* **TASK STATEMENT**
Offset every coordinate in the answers by adding 47, and write out again the stretch of records from the line containing "text '35 - 52 pct.'" through the line containing "[x=430, y=79]", with the requests included. Leave the pictures out of your answer.

[Element and text position data]
— begin —
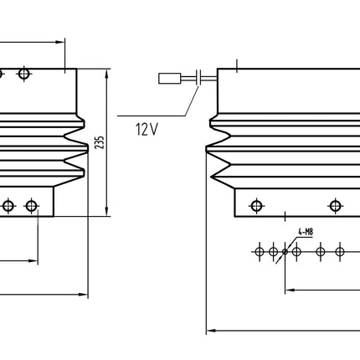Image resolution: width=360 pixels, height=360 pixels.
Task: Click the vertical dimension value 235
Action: [100, 142]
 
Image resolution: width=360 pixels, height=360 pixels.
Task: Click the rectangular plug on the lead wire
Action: [169, 80]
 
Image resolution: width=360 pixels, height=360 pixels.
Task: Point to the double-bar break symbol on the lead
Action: [200, 80]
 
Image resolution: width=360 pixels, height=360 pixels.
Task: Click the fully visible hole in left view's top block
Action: [24, 75]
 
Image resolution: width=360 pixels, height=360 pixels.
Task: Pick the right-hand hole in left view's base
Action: [32, 204]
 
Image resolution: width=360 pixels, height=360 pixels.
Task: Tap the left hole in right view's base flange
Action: [256, 205]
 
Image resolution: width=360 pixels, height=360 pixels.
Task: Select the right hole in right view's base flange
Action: [335, 205]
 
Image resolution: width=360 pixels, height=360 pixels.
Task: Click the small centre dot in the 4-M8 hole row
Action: [285, 250]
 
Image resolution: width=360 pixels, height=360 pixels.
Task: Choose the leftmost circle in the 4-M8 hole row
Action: [260, 250]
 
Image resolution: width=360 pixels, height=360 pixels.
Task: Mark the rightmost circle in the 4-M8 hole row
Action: [339, 250]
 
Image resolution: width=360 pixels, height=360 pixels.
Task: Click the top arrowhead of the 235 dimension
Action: [108, 73]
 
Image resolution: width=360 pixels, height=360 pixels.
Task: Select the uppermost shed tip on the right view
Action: [209, 128]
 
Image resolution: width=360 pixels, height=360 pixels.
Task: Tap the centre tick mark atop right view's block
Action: [239, 64]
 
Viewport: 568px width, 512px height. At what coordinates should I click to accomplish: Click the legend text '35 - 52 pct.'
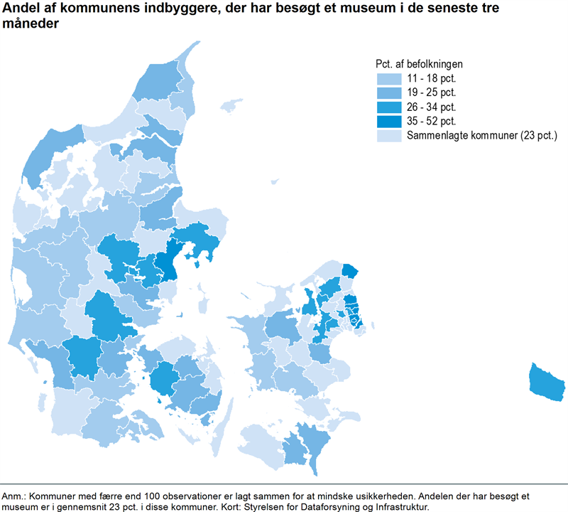[x=430, y=122]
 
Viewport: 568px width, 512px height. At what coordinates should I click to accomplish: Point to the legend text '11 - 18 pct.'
[x=430, y=79]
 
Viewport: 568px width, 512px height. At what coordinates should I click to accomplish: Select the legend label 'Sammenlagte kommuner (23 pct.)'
[x=481, y=136]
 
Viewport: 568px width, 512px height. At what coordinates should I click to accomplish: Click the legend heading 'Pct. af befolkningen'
[x=419, y=64]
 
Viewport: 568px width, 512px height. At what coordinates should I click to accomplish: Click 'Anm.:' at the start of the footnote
[x=14, y=495]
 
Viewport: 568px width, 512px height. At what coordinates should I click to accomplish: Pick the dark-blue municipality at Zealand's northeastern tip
[x=350, y=270]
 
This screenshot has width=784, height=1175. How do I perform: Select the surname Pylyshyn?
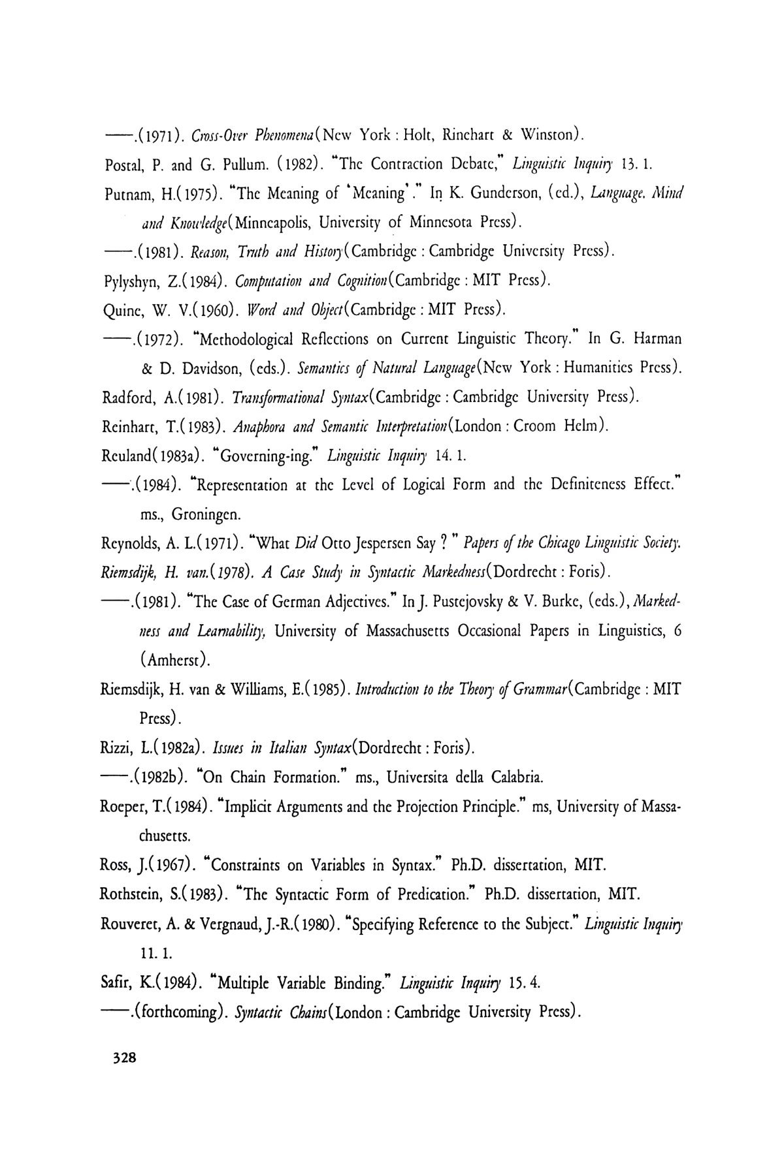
— end —
* **REPLY TO THE TASK**
Viewport: 568px width, 512px height. At what coordinates should I click to accomplish: Click the legend text '35 - 52 pct.'
[x=477, y=169]
 
Viewport: 568px width, 512px height. At what coordinates should I click to accomplish: Point to the legend text '11 - 18 pct.'
[x=477, y=126]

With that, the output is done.